Dating back over 700 years, the Papillon is native to Italy and is widely depicted in Renaissance portraiture, usually in the laps of noblewomen or in the royal courts of France and Spain. The Papillion, meaning 'butterfly' in French due to its distinctive feathered ears and fringed face was a favoured breed of Louis XIV who kept many Papillons in his royal household. Sadly, due to their association with the aristocracy, many Papillons were slaughtered during the French Revolution, reducing their numbers significantly. It was purely due to careful breeding that the Papillon did not face extinction. Thought to descend from the English Toy and Cavalier King Charles Spaniels, the Papillon was first recognised by the American Kennel Club in 1915.
A small, graceful breed, the Papillon derives its name from its butterfly-like appearance, with a rounded forehead and pointed, fringed ears. The Papillon is further characterised by a high-set tail, short legs and a single coat with frills on the tail, back of the legs and chest. The coat is commonly coloured white with markings of any permissible colour, and with a dark mask over the eyes and ears. Its portable size makes the Papillon well suited to apartment life, while allowing it to be transported easily. Although the upright-eared Papillon is the more popular variety of the breed, there is another variety, the Phalene, or 'moth' dog, which possesses drop-ears similar to the Spaniel.

▶ **Source material**
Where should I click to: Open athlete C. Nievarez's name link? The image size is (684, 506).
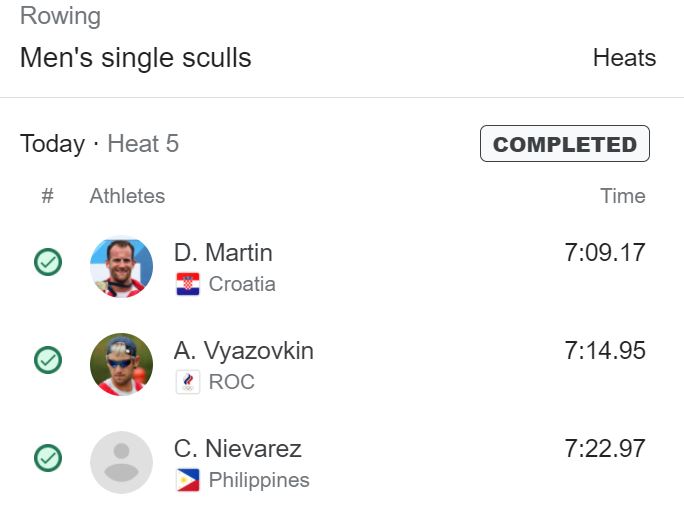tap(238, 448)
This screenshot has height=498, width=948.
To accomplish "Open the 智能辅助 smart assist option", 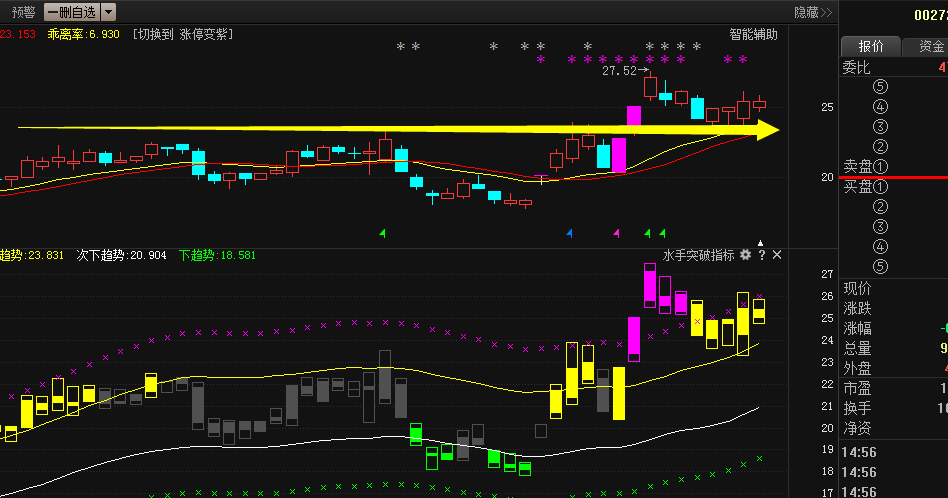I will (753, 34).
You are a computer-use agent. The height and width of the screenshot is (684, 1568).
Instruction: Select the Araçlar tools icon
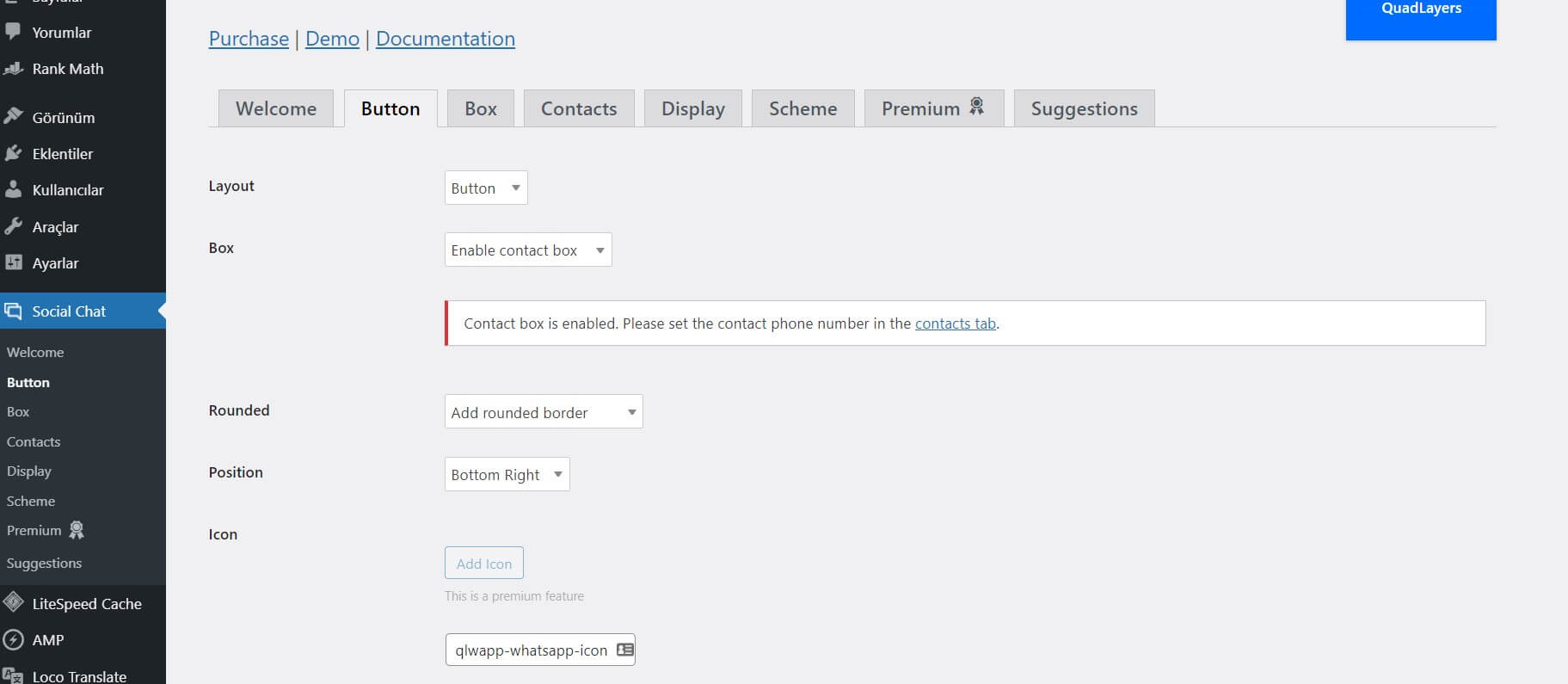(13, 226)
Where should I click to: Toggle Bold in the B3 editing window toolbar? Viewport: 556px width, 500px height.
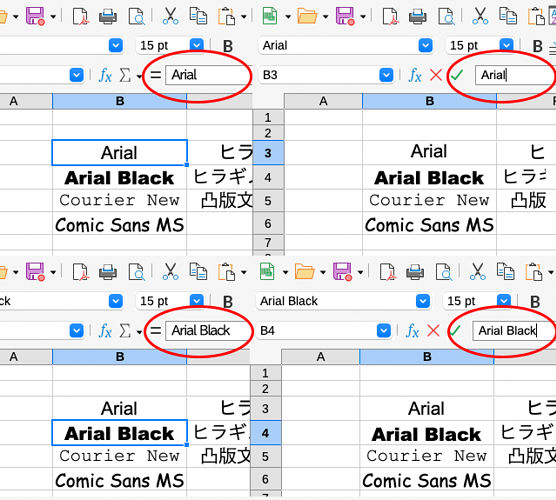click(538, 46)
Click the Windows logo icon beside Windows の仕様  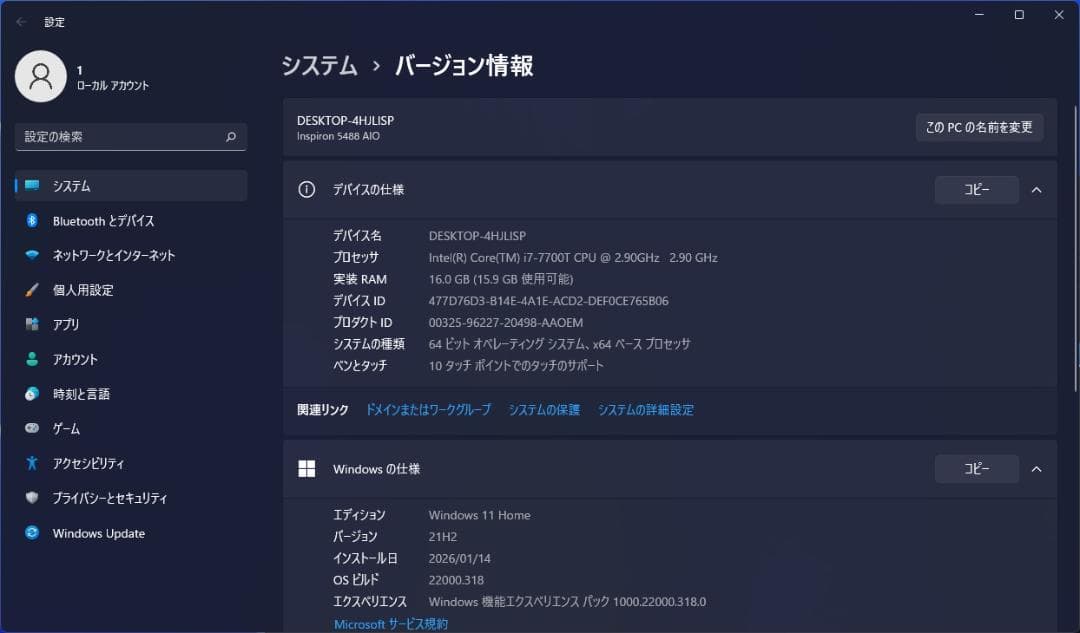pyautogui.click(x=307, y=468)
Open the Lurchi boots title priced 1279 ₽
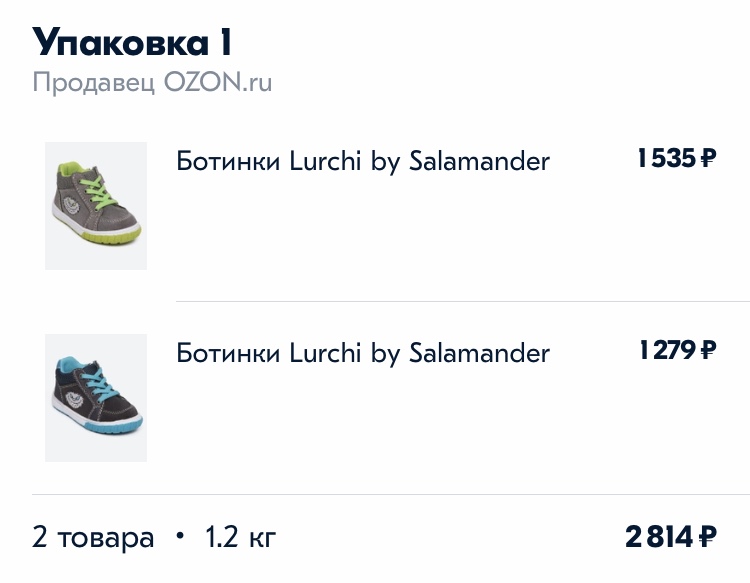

▶ **Tasks and exercises**
**A.** Answer these questions from the text on the Papillon dog breed:
(i) Which French king kept many Papillons in his royal household?
(ii) In what year did the American Kennel Club first recognize the Papillon?
(iii) What does the name of the drop-eared variety, the Phalene, mean?
**B.** Write the next part of the text on the Papillon dog breed, picking up after its final sentence.

▶ **Answers by task**
**A.**
(i) Louis XIV
(ii) 1915
(iii) Moth

**B.**
Contrary to common belief, the Papillon is highly trainable, providing it is shown firm leadership and early socialisation. If the breed is not consistently trained and socialised, it is likely to display reserved, fearful or aggressive tendencies towards strangers and other animals. Highly energetic and well engaged, the Papillon makes a great breed choice for active families, providing that children recognise its need for space and careful petting. Otherwise the Papillon is vigilant to threat and change, making a suitable watch dog, and has the potential to be a loyal and affectionate companion dog. On average, a healthy Papillon will weigh 3-5 kg with a long life expectancy of 15 years, although it is not uncommon for a Papillon to live well into its 20's.
Typically healthy and long-lived, the Papillon is susceptible to various health complaints, ranging from mild to more serious. These include orthopedic problems such as hip dysplasia and luxating patellar, as well as respiratory difficulties and collapsing trachea. Additionally, the Papillon is prone to allergies, seizures and dental disease. 'Small-Dog Syndrome' and associated behavioural issues are commonly identified in the breed, hence the need for early training.